Me sorprende la cantidad de productos alimenticios españoles que encontramos en el viaje: leche, cerveza (aunque la portuguesa es más abundante), galletas… Quizá muchos de ellos pertenecen a la distribución del maño del restaurante de Senegambia. Los españoles hacen poco ruido, pero se van posicionando en lugares insospechados sin ayuda oficial por no considerarlos territorios preferentes. Tiene un mérito enorme. Se habrá buscado la vida con trabajo y simpatía y habrá creado estrechos lazos comerciales y de amistad.

Admiro a esos empresarios, auténticos emprendedores de espíritu pionero que se lanzan sin red a ganarse la vida en esos países que nos cuesta localizar en un mapa.

Por supuesto, doy buena cuenta de esos productos españoles en el desayuno, que comparto con las sonrisas de mis compañeros. He dormido mejor. Lo necesitaba. El sol y la paliza de estos días (exagerando un poco, para dar tono dramático) habían incrustado el cansancio en mi cuerpo. Aún se me pegan un poco los ojos y siento pesadez con otros matices.



El ventilador ha causado esta noche etapas de ligero frío y ha provocado una pequeña tos que no sé si achacársela o hacerlo al atasco de nariz por la sequedad del ambiente, extraño al estar cerca del río. Sin duda, el polvo ambiental es el culpable. Tengo mis dudas sobre el reflujo, aunque el estómago funciona bien y sin ardores. La comida es suculenta, ligeramente picante. No es indigesta. Estoy comiendo algo más de lo habitual. El arroz o las patatas son omnipresentes como guarnición del pescado, el pollo o la carne. Lo siento, parece que estuviera dando el parte a mi madre, como ocurría hace años, o a mi familia, que tanto se preocupan de mí.

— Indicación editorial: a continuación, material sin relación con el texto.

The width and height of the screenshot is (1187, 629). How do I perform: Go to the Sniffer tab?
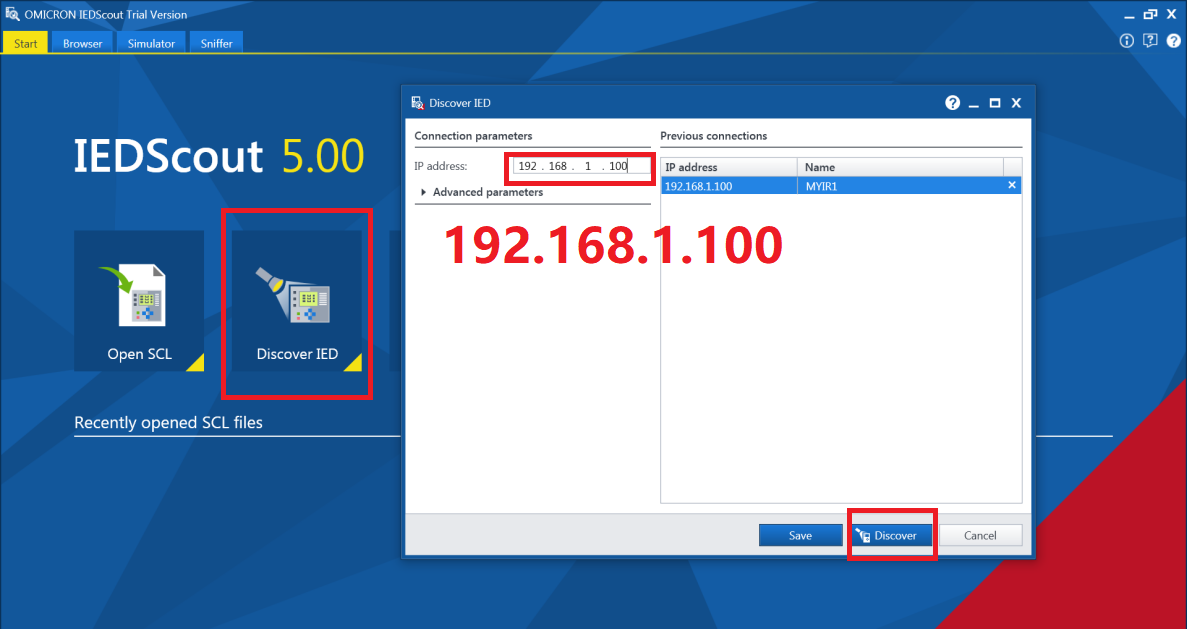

Los sonidos de la mañana son diferentes a los de ayer. Todo fluye, todo se repite, todo cambia. Cambia el decorado y mi forma de observar, el procesamiento de imágenes, la conversión en sentimientos. Escucho las voces de mis compañeros, un monótono zumbido, un golpeteo rítmico, el canto de los pájaros que convierte la vulgaridad de los sólidos industriales en inmersión en la naturaleza. Ésta provee con una reducida provisión de insectos que no han tratado de amargarme la estancia. Al que lo intenta con feos comportamientos lo aplasto. Junto al río los mosquitos son más pesados, al amanecer y al atardecer.

Termino de desayunar y me quedo observando el río. Me gustan sus colores matinales, su vestido de gala para estas primeras horas. Le agradezco esa deferencia para impresionarme, despejarme, cautivarme. Sin duda, trata de seducirme y yo, que soy facilón, me entrego. Su quietud es atemporal. La otra orilla me parece más lejana. Es una adorable cinta que adorna los azules del cielo y el río, estrecha, ligeramente encrespada por las melenas de las palmeras. Una embarcación se mueve con pereza. Las barcas amarradas se muestran confiadas.